(PROVIDED DATA Opens)
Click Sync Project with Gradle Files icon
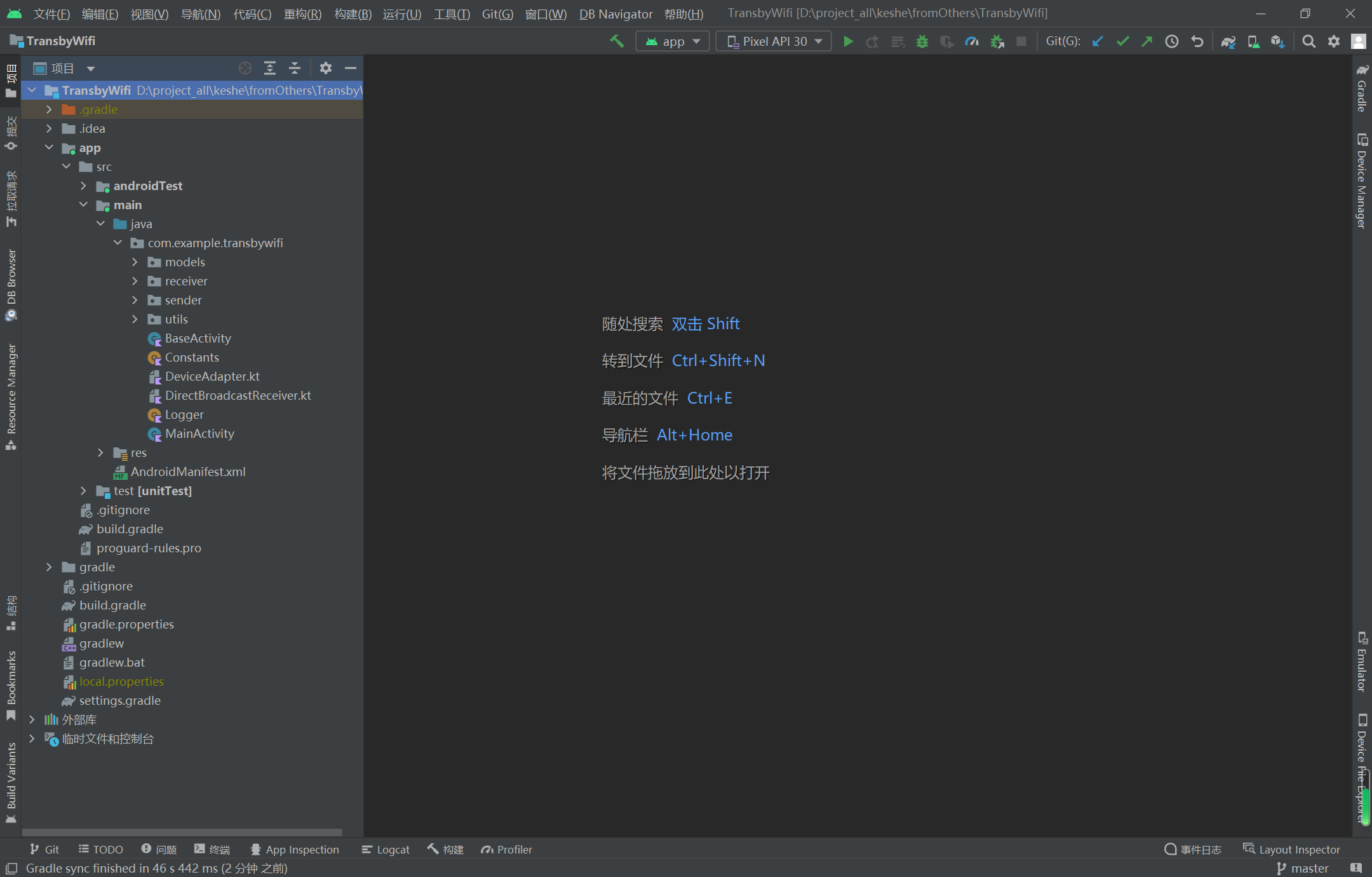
(PROVIDED DATA Closes)
(PROVIDED DATA Opens)
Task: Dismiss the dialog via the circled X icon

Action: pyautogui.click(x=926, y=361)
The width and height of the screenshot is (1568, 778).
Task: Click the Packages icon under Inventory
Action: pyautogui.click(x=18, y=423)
(PROVIDED DATA Closes)
(PROVIDED DATA Opens)
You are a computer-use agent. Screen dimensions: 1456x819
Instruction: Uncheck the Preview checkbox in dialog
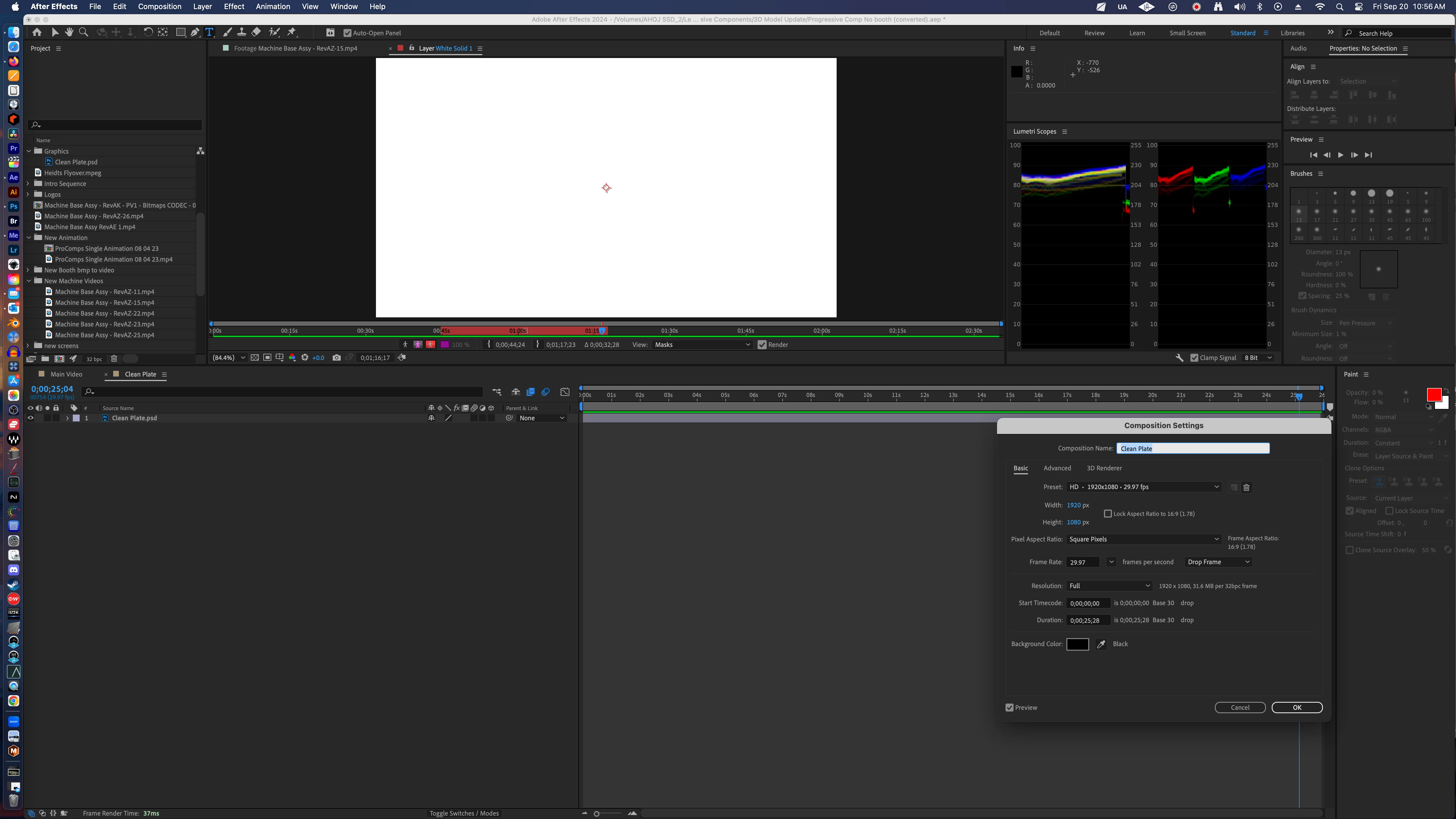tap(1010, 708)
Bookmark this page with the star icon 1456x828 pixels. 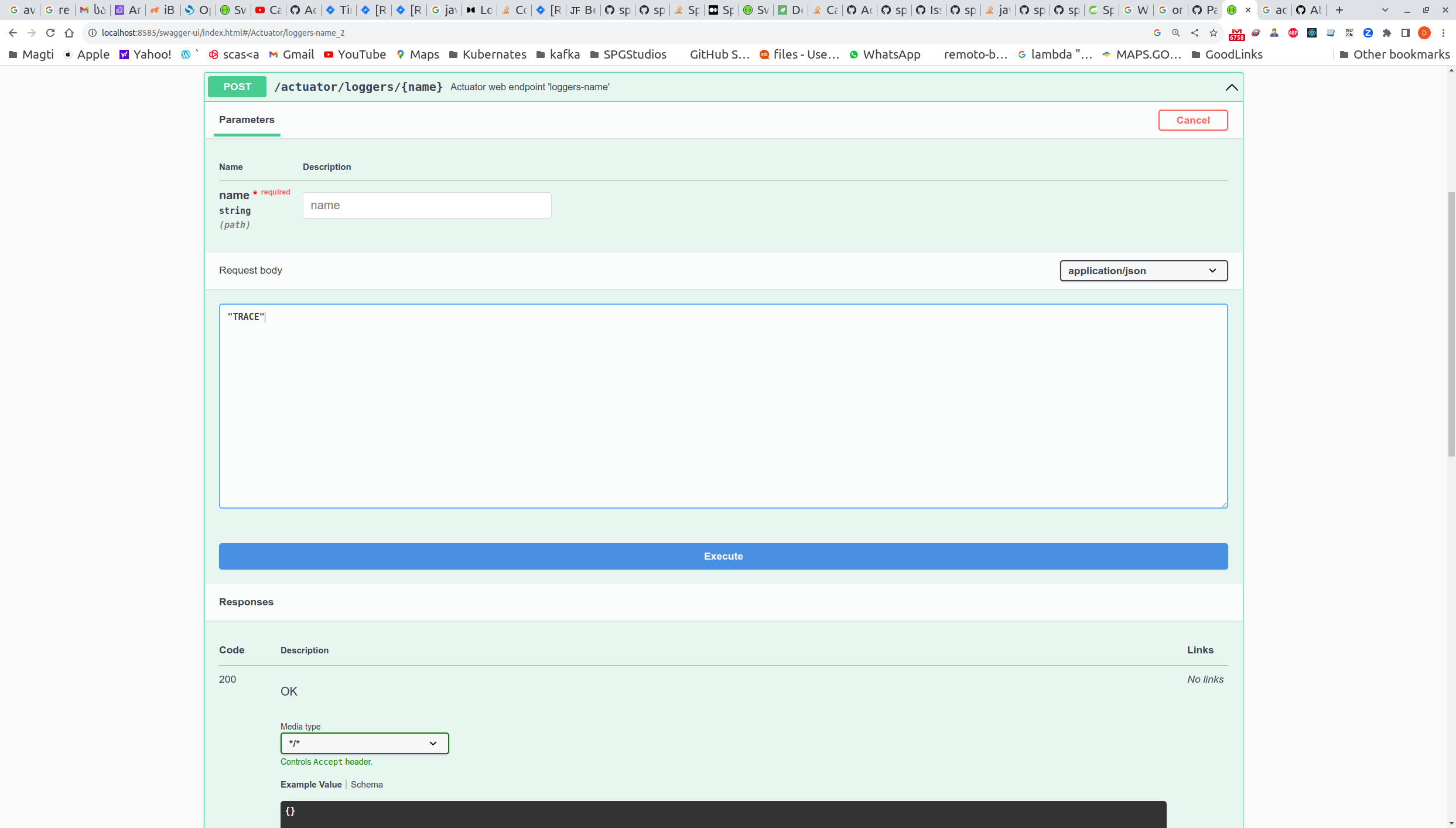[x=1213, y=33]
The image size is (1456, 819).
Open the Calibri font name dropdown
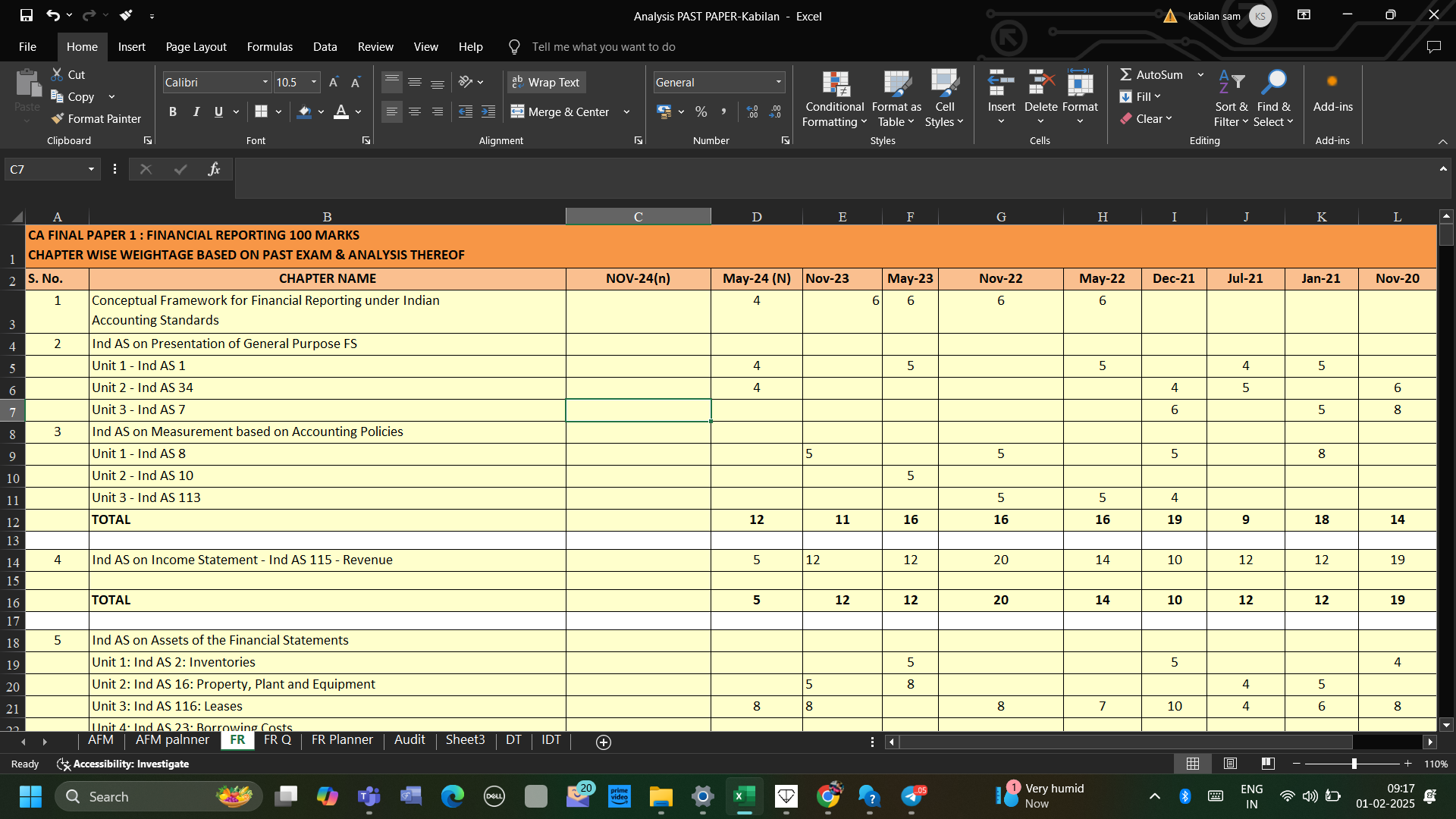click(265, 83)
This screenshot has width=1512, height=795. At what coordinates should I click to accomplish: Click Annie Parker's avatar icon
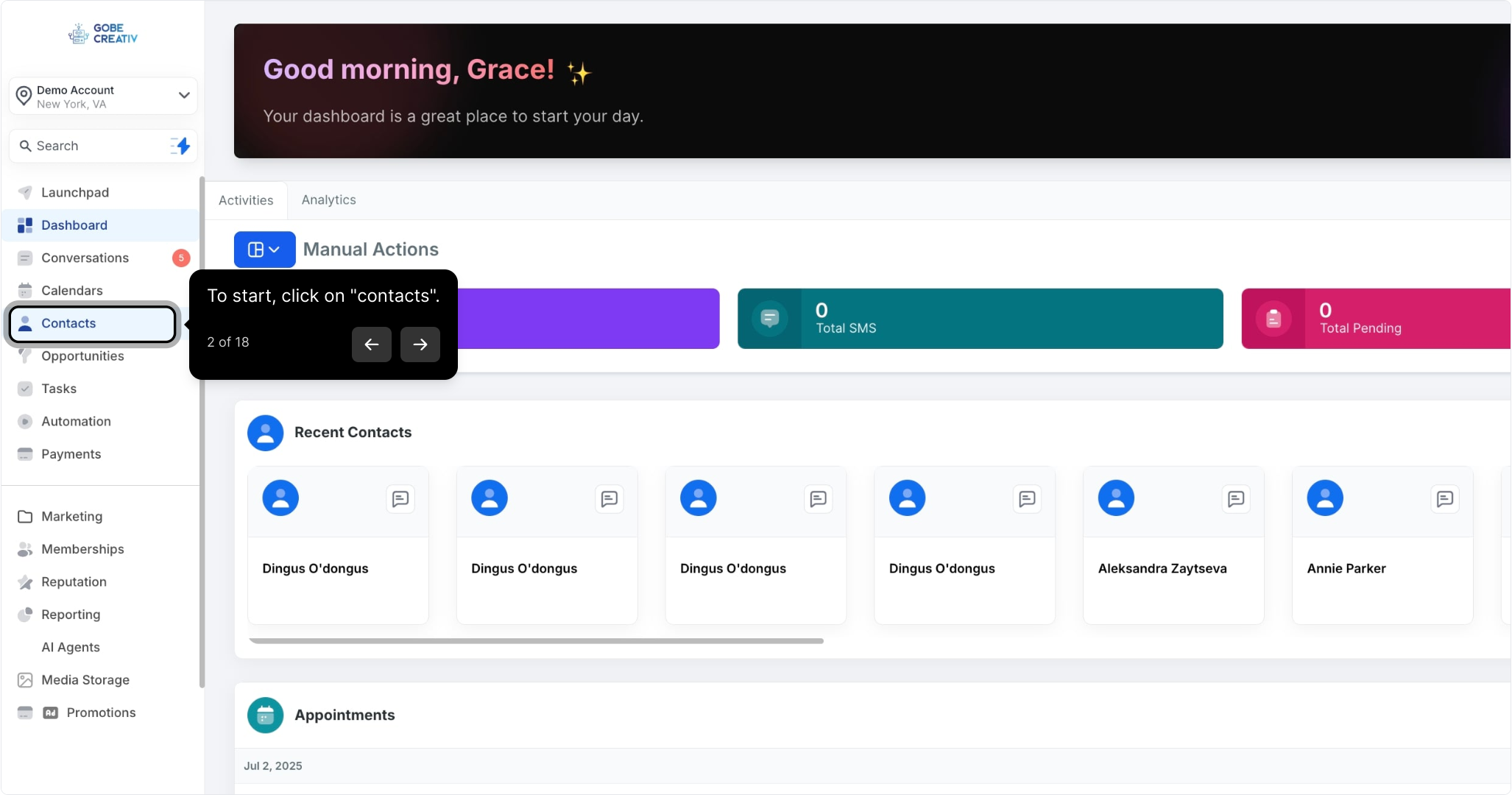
(PROVIDED DATA Closes)
Using the entries above, reproduce word for word only the lines from the one that contains "The image size is (1456, 819)." to the one that contains "This screenshot has", both ends included, and drop every picture.

The image size is (1456, 819).
Open the Calibri font name dropdown
click(265, 83)
This screenshot has width=1512, height=795. At what coordinates should I click to accomplish: Click Annie Parker's avatar icon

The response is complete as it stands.